** Begin DATA PROVIDED **

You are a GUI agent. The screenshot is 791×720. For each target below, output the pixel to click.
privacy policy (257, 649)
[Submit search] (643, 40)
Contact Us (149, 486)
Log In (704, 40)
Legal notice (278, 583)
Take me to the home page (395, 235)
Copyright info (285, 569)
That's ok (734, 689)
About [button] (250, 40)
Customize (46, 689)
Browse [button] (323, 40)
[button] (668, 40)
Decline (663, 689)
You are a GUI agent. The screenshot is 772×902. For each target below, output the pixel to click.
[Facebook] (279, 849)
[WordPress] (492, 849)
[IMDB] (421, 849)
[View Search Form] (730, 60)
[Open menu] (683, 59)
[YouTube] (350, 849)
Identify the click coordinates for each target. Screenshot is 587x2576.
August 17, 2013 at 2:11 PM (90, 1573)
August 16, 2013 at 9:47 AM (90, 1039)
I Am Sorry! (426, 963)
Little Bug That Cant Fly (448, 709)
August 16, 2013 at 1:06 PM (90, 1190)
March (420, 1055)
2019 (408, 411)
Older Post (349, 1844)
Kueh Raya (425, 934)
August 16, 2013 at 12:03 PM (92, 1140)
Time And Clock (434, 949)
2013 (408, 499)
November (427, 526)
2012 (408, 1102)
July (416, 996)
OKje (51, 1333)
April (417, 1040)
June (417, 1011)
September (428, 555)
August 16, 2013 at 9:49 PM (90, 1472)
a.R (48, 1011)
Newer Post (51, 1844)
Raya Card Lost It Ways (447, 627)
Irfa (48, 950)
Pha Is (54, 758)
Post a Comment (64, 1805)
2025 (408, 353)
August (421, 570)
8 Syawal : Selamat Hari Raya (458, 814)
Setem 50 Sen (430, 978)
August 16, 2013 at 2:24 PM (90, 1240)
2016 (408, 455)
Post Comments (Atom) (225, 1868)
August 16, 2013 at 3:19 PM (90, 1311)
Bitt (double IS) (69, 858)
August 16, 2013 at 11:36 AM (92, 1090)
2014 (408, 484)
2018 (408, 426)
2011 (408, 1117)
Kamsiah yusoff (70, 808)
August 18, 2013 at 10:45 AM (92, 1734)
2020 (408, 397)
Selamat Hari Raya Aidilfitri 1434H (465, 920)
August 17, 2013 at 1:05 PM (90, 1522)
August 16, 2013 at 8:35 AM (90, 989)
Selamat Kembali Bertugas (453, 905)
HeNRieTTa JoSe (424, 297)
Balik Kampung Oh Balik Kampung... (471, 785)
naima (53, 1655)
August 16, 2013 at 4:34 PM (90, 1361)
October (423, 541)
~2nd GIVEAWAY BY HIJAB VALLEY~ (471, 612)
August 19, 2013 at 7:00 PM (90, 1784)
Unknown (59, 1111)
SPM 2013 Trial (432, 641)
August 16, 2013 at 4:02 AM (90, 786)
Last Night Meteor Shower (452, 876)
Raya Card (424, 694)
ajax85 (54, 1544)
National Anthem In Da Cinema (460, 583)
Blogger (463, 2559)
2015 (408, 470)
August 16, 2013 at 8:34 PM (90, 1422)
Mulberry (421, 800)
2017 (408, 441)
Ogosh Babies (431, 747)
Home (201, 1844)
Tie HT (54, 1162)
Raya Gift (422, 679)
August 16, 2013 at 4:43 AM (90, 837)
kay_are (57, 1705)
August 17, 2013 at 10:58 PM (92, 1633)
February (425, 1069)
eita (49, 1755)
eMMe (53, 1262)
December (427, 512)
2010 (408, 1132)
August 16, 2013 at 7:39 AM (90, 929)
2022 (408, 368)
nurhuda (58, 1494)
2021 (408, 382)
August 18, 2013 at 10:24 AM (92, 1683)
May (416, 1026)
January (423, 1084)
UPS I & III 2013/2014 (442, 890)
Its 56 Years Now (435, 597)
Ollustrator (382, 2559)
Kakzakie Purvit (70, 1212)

** End DATA PROVIDED **

**TO BE DONE:**
Count the lines in the records above that contain the string "Post", with letter case taken into account. Reply with the number alone.

**EXERCISE SOLUTION:**
4